* DATA ENTRIES:
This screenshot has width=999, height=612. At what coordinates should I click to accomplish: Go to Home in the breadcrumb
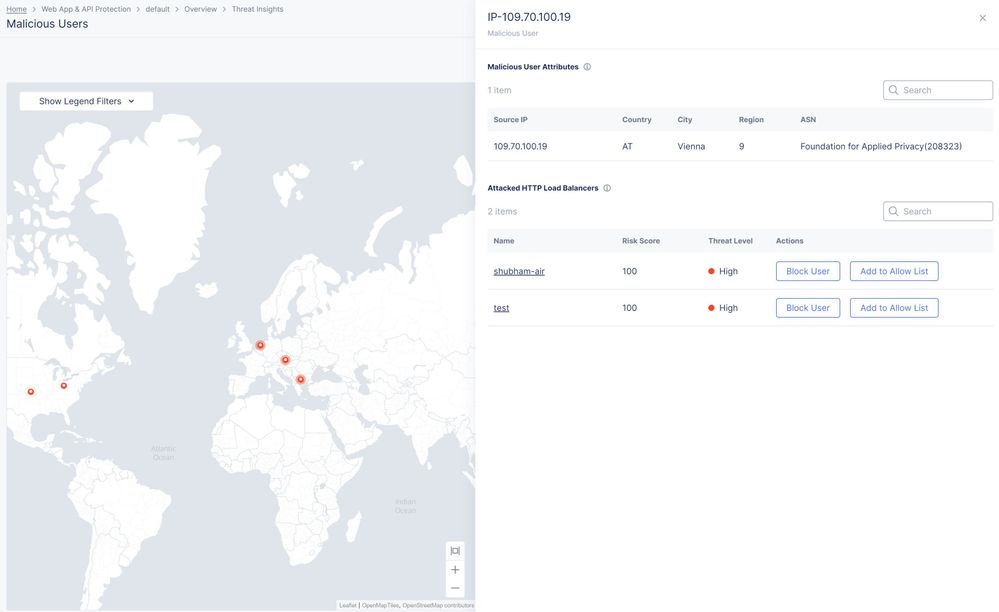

--

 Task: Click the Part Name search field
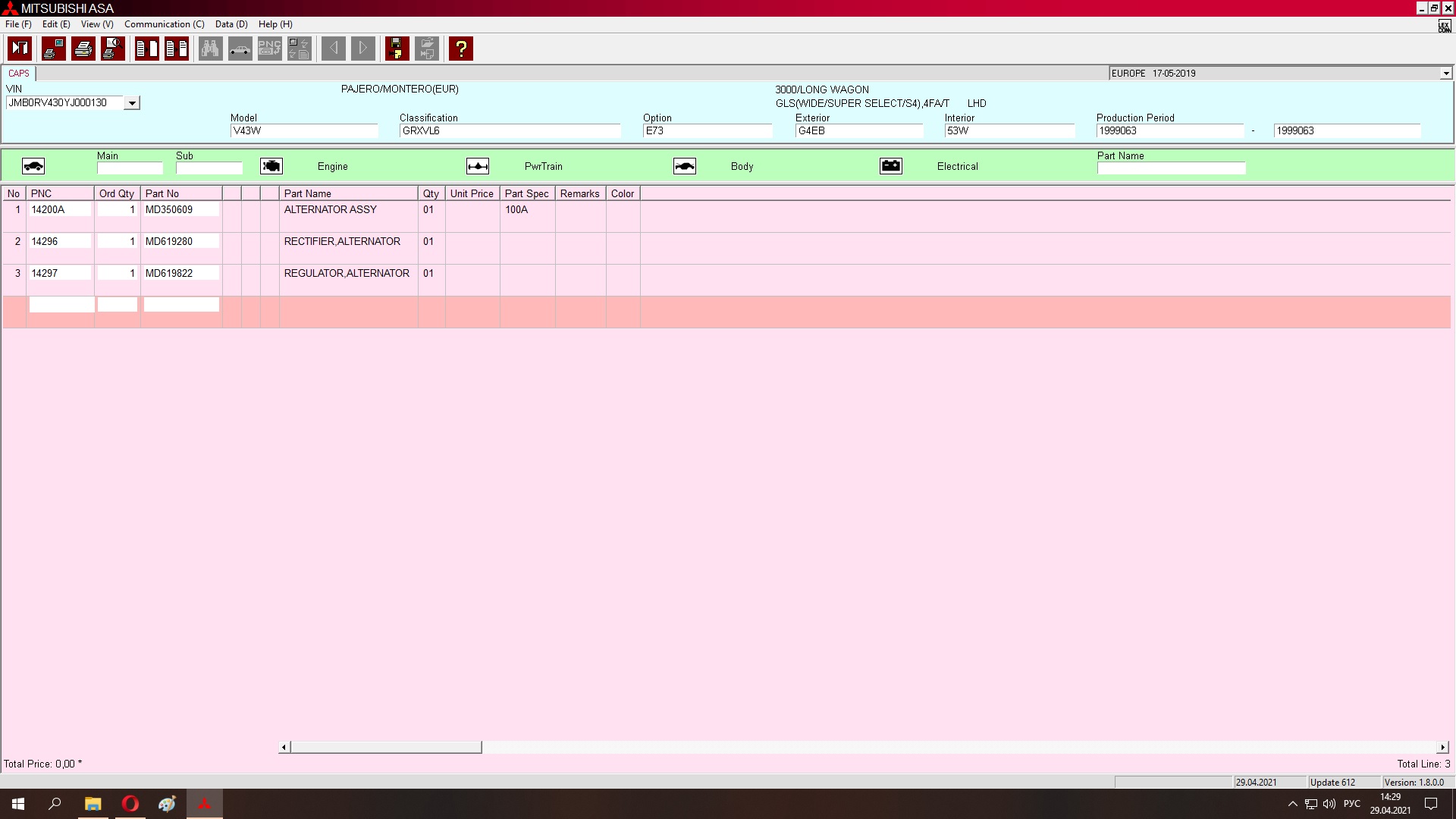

* * *

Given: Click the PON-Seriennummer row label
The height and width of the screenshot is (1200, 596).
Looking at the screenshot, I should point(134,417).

* AIM OF THE EXERCISE:
Could you pull out, word for word, the lines of the material from the one containing "Given: Click the PON-Seriennummer row label" through the one containing "Looking at the", both of those lines included?

* RIGHT ANSWER:
Given: Click the PON-Seriennummer row label
The height and width of the screenshot is (1200, 596).
Looking at the screenshot, I should point(134,417).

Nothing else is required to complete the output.